Thanks for posting this. It supports other studies done with greater numbers of individuals. There have also been studies relying on low-tech, labor-intensive evaluations
with people with the PVS labels that resulted in the decision that as many as 43% of the subjects were misdiagnosed. What that means is that with
the sustained intervention and evaluation of a multidisciplinary team, almost half the subjects in several studies were found to be awake, aware and capable of communicating with some form of assistance.

Oddly enough, the *last* of these studies was published in 1996. It's available here:

Misdiagnosis of the vegetative state: retrospective study in a rehabilitation unit

There hasn't been a rush to replicate these studies - it's *expensive* to invest the efforts of a skilled team at re-evaluating the capacities of people. Right now - people with a PVS diagnosis are mostly either warehoused or "allowed to die" through removal of a feeding tube.

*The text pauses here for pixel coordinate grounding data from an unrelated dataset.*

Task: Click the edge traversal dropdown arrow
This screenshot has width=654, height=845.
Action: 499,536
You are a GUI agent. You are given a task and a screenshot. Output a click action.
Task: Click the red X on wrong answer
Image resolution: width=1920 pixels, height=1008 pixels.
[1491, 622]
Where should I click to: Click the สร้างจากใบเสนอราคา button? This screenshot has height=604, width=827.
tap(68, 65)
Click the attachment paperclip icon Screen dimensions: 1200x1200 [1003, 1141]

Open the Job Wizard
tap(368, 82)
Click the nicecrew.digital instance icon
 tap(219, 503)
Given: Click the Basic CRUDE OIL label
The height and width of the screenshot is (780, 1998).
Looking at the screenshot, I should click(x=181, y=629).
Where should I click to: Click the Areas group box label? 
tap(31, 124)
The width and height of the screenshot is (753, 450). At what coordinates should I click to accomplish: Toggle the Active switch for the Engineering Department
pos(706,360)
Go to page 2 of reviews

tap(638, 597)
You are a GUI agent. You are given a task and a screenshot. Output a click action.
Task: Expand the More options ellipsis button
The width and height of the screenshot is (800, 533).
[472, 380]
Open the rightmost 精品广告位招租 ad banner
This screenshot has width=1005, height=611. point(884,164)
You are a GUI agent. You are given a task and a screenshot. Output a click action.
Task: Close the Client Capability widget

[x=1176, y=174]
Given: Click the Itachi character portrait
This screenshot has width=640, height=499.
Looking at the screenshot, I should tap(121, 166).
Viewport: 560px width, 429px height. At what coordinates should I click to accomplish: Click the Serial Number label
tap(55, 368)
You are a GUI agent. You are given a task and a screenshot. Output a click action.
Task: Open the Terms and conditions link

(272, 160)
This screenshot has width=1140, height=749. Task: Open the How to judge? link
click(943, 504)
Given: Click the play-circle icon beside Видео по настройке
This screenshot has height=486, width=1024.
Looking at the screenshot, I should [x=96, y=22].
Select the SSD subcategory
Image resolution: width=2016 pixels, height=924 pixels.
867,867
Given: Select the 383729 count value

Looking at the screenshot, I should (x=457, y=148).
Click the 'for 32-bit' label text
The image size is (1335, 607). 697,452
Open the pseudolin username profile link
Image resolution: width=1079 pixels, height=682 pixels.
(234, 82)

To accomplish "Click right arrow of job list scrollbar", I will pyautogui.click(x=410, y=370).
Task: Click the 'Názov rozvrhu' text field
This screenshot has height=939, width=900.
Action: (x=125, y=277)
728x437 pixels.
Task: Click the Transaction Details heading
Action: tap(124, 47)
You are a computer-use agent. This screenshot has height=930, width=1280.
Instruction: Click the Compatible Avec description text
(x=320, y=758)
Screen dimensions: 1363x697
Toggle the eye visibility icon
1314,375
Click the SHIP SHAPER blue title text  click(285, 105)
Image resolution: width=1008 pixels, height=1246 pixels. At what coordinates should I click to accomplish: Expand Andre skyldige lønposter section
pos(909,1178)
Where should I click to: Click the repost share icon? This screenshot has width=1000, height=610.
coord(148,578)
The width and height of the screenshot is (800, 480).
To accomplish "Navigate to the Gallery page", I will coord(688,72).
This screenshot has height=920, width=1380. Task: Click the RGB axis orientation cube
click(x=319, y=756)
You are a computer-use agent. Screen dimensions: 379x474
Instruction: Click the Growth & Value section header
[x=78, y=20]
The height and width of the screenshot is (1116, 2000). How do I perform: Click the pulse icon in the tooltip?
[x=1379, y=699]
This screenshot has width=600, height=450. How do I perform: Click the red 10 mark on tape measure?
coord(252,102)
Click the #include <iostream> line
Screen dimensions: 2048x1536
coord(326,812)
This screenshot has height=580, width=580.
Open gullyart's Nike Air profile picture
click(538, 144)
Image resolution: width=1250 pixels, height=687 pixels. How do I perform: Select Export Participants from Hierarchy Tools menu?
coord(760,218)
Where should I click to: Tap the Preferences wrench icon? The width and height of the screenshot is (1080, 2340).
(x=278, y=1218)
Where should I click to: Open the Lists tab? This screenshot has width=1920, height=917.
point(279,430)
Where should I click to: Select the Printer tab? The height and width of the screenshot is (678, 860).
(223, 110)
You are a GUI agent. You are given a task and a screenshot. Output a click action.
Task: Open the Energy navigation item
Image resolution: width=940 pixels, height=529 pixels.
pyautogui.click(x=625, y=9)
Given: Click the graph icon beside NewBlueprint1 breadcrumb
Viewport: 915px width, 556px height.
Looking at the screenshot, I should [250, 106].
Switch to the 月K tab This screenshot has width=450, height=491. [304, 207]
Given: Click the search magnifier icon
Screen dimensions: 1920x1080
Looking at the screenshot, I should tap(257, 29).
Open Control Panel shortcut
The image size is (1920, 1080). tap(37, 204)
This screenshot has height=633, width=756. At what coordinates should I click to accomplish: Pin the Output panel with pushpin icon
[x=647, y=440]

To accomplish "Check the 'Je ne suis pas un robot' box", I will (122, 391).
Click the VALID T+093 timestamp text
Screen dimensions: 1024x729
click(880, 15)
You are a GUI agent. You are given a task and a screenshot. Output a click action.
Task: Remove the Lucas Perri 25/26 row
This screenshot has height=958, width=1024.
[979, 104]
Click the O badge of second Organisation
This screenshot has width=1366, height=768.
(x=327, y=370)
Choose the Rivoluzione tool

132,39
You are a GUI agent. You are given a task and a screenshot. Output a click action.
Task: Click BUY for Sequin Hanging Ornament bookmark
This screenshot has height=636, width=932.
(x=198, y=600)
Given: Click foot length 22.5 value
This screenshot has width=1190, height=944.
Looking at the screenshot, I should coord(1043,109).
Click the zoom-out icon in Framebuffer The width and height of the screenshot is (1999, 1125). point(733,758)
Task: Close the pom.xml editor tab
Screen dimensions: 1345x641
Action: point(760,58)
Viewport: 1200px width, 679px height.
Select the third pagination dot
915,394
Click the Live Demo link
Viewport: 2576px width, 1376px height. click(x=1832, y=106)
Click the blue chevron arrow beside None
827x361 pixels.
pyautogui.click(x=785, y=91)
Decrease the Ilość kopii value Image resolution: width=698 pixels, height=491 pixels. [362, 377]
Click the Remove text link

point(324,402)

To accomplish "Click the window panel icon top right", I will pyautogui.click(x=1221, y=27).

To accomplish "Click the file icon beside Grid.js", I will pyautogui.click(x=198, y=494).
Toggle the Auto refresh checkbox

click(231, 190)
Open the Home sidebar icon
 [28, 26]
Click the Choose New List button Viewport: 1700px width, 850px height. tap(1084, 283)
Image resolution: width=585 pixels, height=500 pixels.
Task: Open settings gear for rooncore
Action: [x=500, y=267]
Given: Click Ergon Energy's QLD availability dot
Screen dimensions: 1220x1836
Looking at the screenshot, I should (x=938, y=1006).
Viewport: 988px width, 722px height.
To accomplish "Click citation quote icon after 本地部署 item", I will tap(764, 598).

The discovery that many thousands of people need rehabilitation rather than warehousing or death would mean a significant investment of resources.

Therefore, I suspect the predominant reaction we'll see from the bioethics community is the one quoted here (from the Washington Post article):

quote:
"We have to be exquisitely cautious. We don't want to raise false hopes. This is very new technology," said Kenneth W. Goodman, a University of Miami bioethicist. "We don't really know what parts of your brain lighting up really mean."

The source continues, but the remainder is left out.